Although the present study yielded some preliminary findings, its design is not without

flaws. A number of caveats needs to be noted regarding the present study. The limitations are as

follows: In the harvesting of the rings, the researchers formed three dissecting teams to gather the

aortic rings from the Sprague Dawley rats. Although, the procedures in rat dissection were

almost the same, minute differences in the techniques and location of dissection may have

altered the specimen. In addition, the size of rats significantly hindered the surgical team because

of the relative size of the aortic rings.

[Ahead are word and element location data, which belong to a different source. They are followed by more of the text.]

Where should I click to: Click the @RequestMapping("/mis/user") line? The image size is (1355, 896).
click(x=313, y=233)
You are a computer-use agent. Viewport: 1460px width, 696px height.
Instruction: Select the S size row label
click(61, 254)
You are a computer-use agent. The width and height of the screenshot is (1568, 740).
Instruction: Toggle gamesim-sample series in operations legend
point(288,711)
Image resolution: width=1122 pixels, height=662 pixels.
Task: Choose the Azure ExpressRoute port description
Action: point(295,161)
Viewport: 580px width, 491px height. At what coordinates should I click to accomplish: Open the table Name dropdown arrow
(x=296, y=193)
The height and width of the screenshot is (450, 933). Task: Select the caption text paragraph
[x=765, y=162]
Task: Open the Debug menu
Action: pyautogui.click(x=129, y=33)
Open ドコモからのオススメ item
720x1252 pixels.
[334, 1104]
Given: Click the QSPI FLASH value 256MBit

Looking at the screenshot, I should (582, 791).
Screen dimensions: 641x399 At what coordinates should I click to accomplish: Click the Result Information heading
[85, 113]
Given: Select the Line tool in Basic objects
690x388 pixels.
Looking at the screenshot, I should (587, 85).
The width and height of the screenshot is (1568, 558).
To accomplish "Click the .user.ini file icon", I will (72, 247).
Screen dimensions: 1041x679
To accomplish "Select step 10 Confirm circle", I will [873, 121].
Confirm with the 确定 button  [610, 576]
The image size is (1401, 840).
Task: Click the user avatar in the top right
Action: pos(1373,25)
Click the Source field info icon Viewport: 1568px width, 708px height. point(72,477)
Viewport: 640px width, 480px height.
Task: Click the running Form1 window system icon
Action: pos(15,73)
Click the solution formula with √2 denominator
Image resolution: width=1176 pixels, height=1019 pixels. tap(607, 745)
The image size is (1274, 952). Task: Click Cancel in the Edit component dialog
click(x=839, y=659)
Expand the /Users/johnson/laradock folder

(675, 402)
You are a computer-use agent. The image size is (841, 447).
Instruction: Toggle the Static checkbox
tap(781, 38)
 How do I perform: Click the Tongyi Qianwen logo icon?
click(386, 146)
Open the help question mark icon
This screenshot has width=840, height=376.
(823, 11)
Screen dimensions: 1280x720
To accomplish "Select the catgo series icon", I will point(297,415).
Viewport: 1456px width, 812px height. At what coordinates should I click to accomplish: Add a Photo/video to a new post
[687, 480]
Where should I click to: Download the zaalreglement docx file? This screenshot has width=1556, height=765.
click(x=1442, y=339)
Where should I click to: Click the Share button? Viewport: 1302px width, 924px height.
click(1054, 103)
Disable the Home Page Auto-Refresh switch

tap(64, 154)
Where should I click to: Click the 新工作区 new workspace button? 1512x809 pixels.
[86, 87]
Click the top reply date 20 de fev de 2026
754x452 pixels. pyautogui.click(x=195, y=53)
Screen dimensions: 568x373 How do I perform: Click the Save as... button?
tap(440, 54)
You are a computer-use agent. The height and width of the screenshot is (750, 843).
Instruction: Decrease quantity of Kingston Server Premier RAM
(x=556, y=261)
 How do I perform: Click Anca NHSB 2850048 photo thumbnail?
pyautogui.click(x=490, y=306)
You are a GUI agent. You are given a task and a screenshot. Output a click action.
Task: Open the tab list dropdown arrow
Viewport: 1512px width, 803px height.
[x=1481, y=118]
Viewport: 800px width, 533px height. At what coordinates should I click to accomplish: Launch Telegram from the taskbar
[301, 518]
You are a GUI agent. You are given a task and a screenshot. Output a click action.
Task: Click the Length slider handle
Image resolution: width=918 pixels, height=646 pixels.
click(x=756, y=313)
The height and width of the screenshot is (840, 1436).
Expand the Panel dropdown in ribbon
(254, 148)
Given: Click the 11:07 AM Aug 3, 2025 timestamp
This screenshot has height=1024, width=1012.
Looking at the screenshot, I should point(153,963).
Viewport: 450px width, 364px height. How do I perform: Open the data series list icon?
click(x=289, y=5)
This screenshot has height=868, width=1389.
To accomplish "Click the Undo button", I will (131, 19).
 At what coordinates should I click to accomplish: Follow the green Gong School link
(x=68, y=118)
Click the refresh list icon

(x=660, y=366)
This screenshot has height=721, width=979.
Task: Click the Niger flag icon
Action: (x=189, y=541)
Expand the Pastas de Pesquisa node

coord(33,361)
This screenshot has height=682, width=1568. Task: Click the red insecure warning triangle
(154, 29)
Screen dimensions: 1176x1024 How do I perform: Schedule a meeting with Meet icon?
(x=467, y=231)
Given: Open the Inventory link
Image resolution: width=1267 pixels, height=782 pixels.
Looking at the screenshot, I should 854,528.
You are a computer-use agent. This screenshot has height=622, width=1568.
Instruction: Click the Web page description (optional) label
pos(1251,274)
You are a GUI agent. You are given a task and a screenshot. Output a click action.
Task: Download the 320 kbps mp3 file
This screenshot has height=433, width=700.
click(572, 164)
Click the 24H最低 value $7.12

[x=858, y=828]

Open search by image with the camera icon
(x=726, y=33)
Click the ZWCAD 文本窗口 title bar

Based on the discussion above, future researches should be cautious of the limitations

stated. The recommendations of t are as follows: Conduction of the procedure should be

performed by a single individual for a uniform technique. Larger subjects would have yielded an

easier dissection as well as data interpretation. In addition, a smaller dose for the extract,

including further chemical extraction of the main active component found in strawberries
VASODILATORY EFFECTS OF STRAWBERRY 13

correlating to its vasodilatory property, should be done to fully isolate the vasodilatory

capabilities of the strawberry fruit.

In conclusion, the ethanol extract of Fragaria ananasa “Sweet Charlie” strawberry fruit

appears to be an effective direct aortic ring vasodilator with half the capability of hydralazine, a

potent vasodilating drug. The study shows that strawberry ethanol-extracts have the capability to

vasodilate rat aortic rings which can have further implications in the management of blood vessel

resistance.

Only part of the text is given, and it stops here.